(Beginning of Records for the task)

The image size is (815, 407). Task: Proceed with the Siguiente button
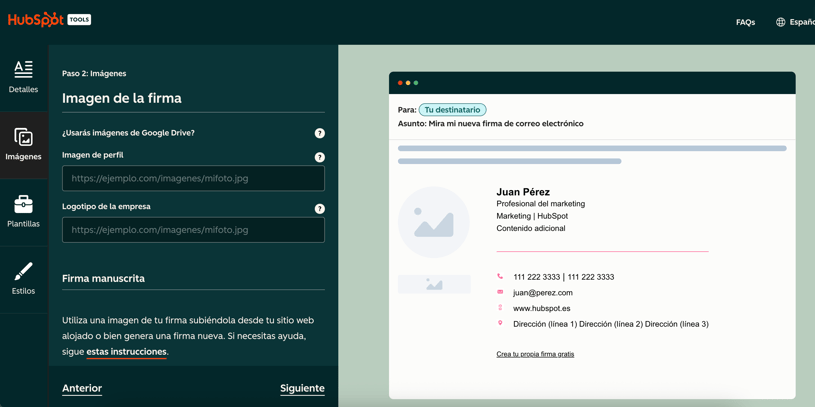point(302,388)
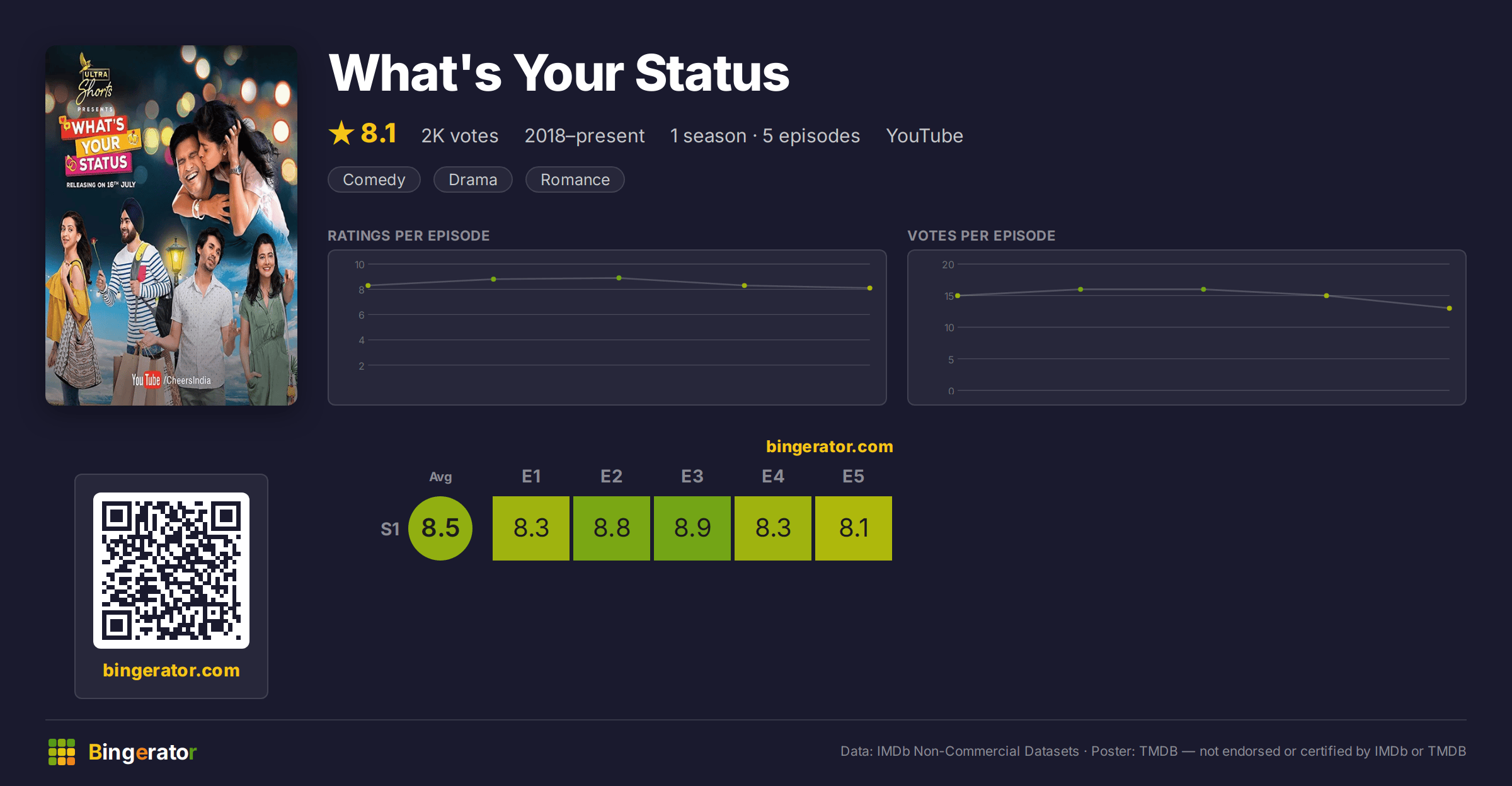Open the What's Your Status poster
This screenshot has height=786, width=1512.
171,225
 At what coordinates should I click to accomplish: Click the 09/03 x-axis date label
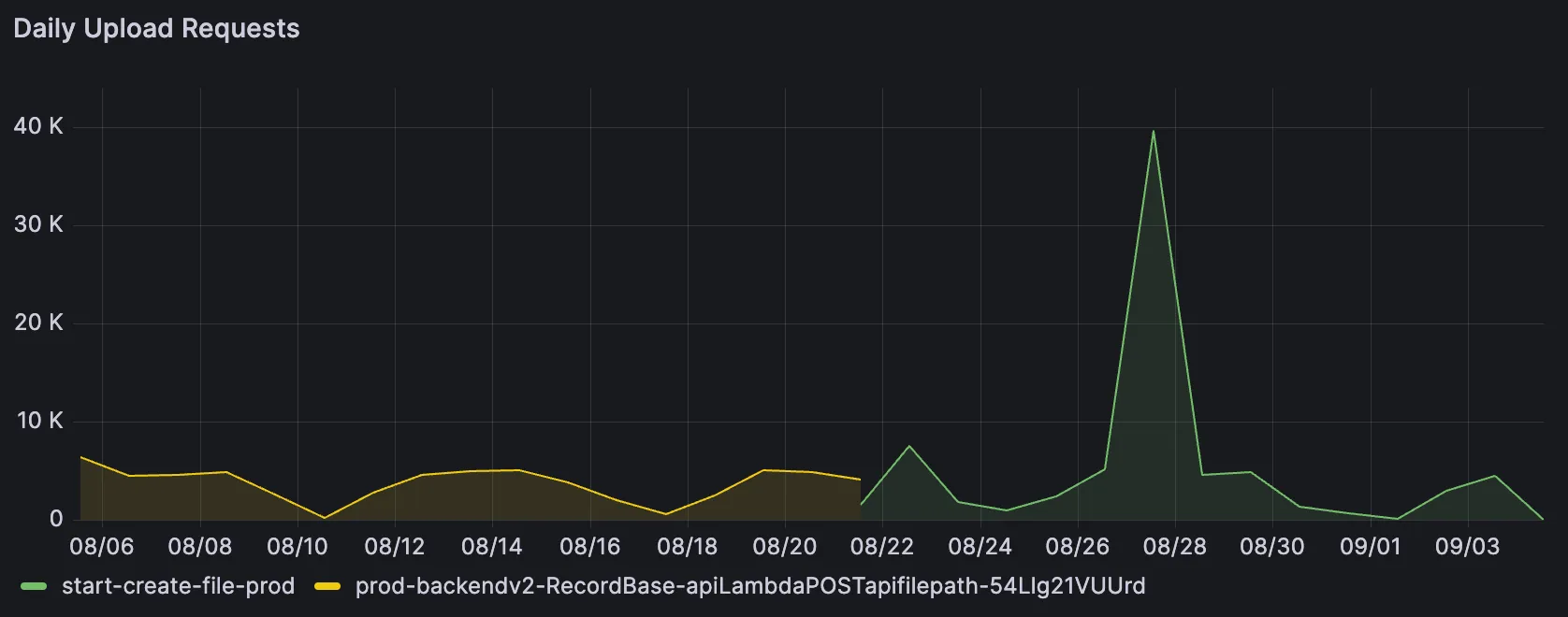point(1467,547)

(End of Records for the task)

## Assignment
Set down the entries word for word, omitting all pictures.

## Response to this exercise
The image size is (815, 407). Task: Proceed with the Siguiente button
point(302,388)
Open the What's Your Status poster
This screenshot has height=786, width=1512.
171,225
 At what coordinates should I click to accomplish: Click the 09/03 x-axis date label
point(1467,547)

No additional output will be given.